Bagi Lee, dampak ledakan itu masih terasa hingga kini. Ia menderita kanker kulit, penyakit Parkinson, dan angina. Lebih menyayat hati lagi, putranya, Ho-chang, juga didiagnosis gagal ginjal, yang ia yakini sebagai akibat paparan radiasi ibunya.
Ironisnya, para penyintas Korea ini justru mengalami diskriminasi dan stigma di kampung halaman mereka sendiri. Mereka dianggap cacat atau terkutuk, dan menghadapi prasangka buruk.
"Di desa kami, beberapa orang memiliki punggung dan wajah yang sangat terluka hingga hanya mata mereka yang terlihat. Mereka ditolak untuk menikah dan dijauhi," kenang Lee.
Setelah pengeboman, warga Korea dipaksa membersihkan mayat dan puing-puing, terpapar radiasi lebih lanjut dengan akses terbatas ke layanan medis. Akibatnya, tingkat kematian di kalangan warga Korea mencapai 57,1%, jauh lebih tinggi dibandingkan dengan tingkat kematian keseluruhan.
Selama beberapa dekade, pemerintah Korea pun seolah mengabaikan penderitaan para korban bom Hiroshima. Baru pada tahun 2019, Kementerian Kesehatan dan Kesejahteraan Korea merilis laporan pencarian fakta pertamanya.
Han Jeong-sun, generasi kedua penyintas bom Hiroshima, menderita nekrosis avaskular di pinggulnya, dan putra pertamanya lahir dengan cerebral palsy. Ia merasa tidak adil bahwa pihak berwenang terus meminta bukti untuk mengakui dirinya dan putranya sebagai korban Hiroshima.

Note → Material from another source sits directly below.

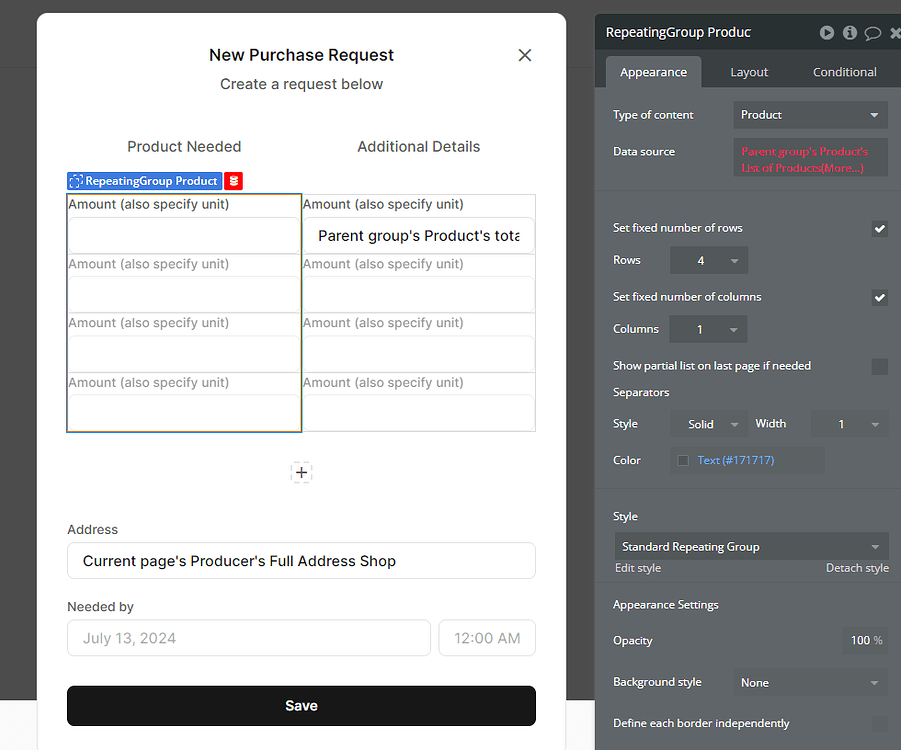Viewport: 901px width, 750px height.
Task: Click the preview play icon in the property editor header
Action: tap(827, 32)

"Penyakit saya adalah buktinya. Cacat anak saya adalah buktinya. Rasa sakit ini diturunkan dari generasi ke generasi, dan itu terlihat," tegasnya.
Baru-baru ini, pada 12 Juli, para pejabat Hiroshima mengunjungi Hapcheon untuk pertama kalinya dan meletakkan bunga di sebuah monumen peringatan. Namun, Junko Ichiba, seorang aktivis perdamaian Jepang, menekankan bahwa "perdamaian tanpa permintaan maaf tidak ada artinya."
Bagi para penyintas seperti Shim, ini bukan hanya soal kompensasi, tapi tentang pengakuan.
"Ingatan lebih penting daripada kompensasi," katanya. "Tubuh kami mengingat apa yang kami alami. Jika kami lupa, itu akan terjadi lagi. Dan suatu hari, tidak akan ada orang yang tersisa untuk menceritakan kisah ini."